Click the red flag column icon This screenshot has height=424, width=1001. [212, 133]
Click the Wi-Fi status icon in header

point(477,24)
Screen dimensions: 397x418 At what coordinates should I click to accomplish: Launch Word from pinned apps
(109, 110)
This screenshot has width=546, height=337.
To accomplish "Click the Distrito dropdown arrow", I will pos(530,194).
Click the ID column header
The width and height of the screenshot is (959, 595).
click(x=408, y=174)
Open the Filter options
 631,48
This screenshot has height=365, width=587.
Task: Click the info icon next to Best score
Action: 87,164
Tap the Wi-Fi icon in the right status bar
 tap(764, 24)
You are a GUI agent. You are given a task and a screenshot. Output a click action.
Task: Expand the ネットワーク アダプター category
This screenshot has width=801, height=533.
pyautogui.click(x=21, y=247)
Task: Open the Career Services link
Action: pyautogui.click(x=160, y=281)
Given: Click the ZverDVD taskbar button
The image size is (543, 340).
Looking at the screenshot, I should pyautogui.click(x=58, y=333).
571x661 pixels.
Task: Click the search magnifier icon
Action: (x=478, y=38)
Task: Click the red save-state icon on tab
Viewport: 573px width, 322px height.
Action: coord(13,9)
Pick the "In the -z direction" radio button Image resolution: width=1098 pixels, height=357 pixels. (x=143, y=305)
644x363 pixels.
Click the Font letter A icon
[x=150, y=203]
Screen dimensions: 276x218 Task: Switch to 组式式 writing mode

++++

WHAT TO WORK ON
Can you turn the material above into a numbered list, leaving out the blank lines?

FULL SOLUTION
1. Click the red flag column icon This screenshot has height=424, width=1001. [212, 133]
2. Click the Wi-Fi status icon in header
3. point(477,24)
4. Screen dimensions: 397x418 At what coordinates should I click to accomplish: Launch Word from pinned apps
5. (109, 110)
6. This screenshot has width=546, height=337.
7. To accomplish "Click the Distrito dropdown arrow", I will pos(530,194).
8. Click the ID column header
9. The width and height of the screenshot is (959, 595).
10. click(x=408, y=174)
11. Open the Filter options
12.  631,48
13. This screenshot has height=365, width=587.
14. Task: Click the info icon next to Best score
15. Action: 87,164
16. Tap the Wi-Fi icon in the right status bar
17.  tap(764, 24)
18. You are a GUI agent. You are given a task and a screenshot. Output a click action.
19. Task: Expand the ネットワーク アダプター category
20. This screenshot has width=801, height=533.
21. pyautogui.click(x=21, y=247)
22. Task: Open the Career Services link
23. Action: pyautogui.click(x=160, y=281)
24. Given: Click the ZverDVD taskbar button
25. The image size is (543, 340).
26. Looking at the screenshot, I should pyautogui.click(x=58, y=333).
27. 571x661 pixels.
28. Task: Click the search magnifier icon
29. Action: (x=478, y=38)
30. Task: Click the red save-state icon on tab
31. Viewport: 573px width, 322px height.
32. Action: coord(13,9)
33. Pick the "In the -z direction" radio button Image resolution: width=1098 pixels, height=357 pixels. (x=143, y=305)
34. 644x363 pixels.
35. Click the Font letter A icon
36. [x=150, y=203]
37. Screen dimensions: 276x218 Task: Switch to 组式式 writing mode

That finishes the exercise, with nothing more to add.